__Goals__
a – Answer these questions using the passage on visual cognition:
(i) Which ancillary subjects does the passage say are not discussed?
(ii) What is a gaze controller used for?
(iii) In the street-intersection example, how high above the pavement is the video camera positioned?
b – Rewrite the part of the visual cognition passage between "Figure 3.9 illustrates" and "on the streets.", inclusive, with "pavement" changed to "roadway".
c – Extend the passage on confabulation-based visual cognition, picking up after its final sentence.

__Excerpted passage__
-.-.-
In summary, the confabulation theory of vertebrate cognition seems to provide the basis for
mechanizing sound cognition in a manner that has the familiar characteristics of human sound
cognition.
3.5 VISUAL COGNITION
As with sound, the key challenge of vision is to usefully transduce incoming image information into
symbolic form. Another key part of vision is to build symbolic representations of individual visual
objects that are invariant to useful combinations of selected visual attributes such as pose, lighting,
color, and form. These are the main topics of this section. Ancillary subjects, such as the highly
specialized visual human face recognition system and binocular vision are not discussed. Readers
are expected to have a solid understanding of traditional machine vision.
3.5.1 Building an Eyeball Vision Sensor and its Gaze Controller
Vertebrate vision is characterized by the use of eyeballs. A gaze controller is used to direct the
eye(s) to (roughly repeatable) key points on objects of interest. In this section, we will consider only
monocular, panchromatic, visual cognition in detail.
Figure 3.9 illustrates the basic elements of the confabulation-based vision architecture that
will be discussed in this section. For simplicity, the subject of how pointing of the video camera
sensor will be controlled is ignored. It is assumed that the wide-angle large image camera is fixed
and that everything we want to see and visually analyze is within this sensor’s fixed visual field of
view and is of sufficient size (number of pixels) to make its attributes visible at the sensor’s
resolution. For example, imagine a wide-angle, high-resolution video camera positioned about 8 ft
above the pavement at a busy downtown street intersection, pointed diagonally across the inter-
section, viewing the people on the sidewalks and the vehicles on the streets.
-.-.-
(Records for finding displayed items)

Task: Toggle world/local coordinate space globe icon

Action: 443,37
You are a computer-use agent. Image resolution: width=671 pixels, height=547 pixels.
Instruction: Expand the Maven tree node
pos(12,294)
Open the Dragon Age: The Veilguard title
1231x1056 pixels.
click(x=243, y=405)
-.-.-
__Responses in order__
a –
(i) The highly specialized visual human face recognition system and binocular vision.
(ii) It is used to direct the eye(s) to (roughly repeatable) key points on objects of interest.
(iii) About 8 ft.

b –
Figure 3.9 illustrates the basic elements of the confabulation-based vision architecture that
will be discussed in this section. For simplicity, the subject of how pointing of the video camera
sensor will be controlled is ignored. It is assumed that the wide-angle large image camera is fixed
and that everything we want to see and visually analyze is within this sensor’s fixed visual field of
view and is of sufficient size (number of pixels) to make its attributes visible at the sensor’s
resolution. For example, imagine a wide-angle, high-resolution video camera positioned about 8 ft
above the roadway at a busy downtown street intersection, pointed diagonally across the inter-
section, viewing the people on the sidewalks and the vehicles on the streets.

c –
Assume that the visual sensor (i.e., video camera) gathers digital image frames, each with many
millions of pixels, at a rate of 30 frames per second. For simplicity, each pixel will be assumed to
have its panchromatic (grayscale) brightness measured on a 16-bit linear digital scale.
The gaze controller of this visual system (see Figure 3.9) is provided with all of the pixels
of each individual frame of imagery. Using this input, it decides whether to select a fixation
point (a particular pixel of the frame) for that frame (it can select at most one). The manner
in which a gaze controller can be built (my laboratory has built one [Hecht-Nielsen and Zhou,
1995] and so have a number of others) is described next. To make the discussion which
follows concrete, consider a situation where our video camera sensor is monitoring a street scene
in a busy downtown area. Each still frame of video contains tens of people and a number of cars
driving by.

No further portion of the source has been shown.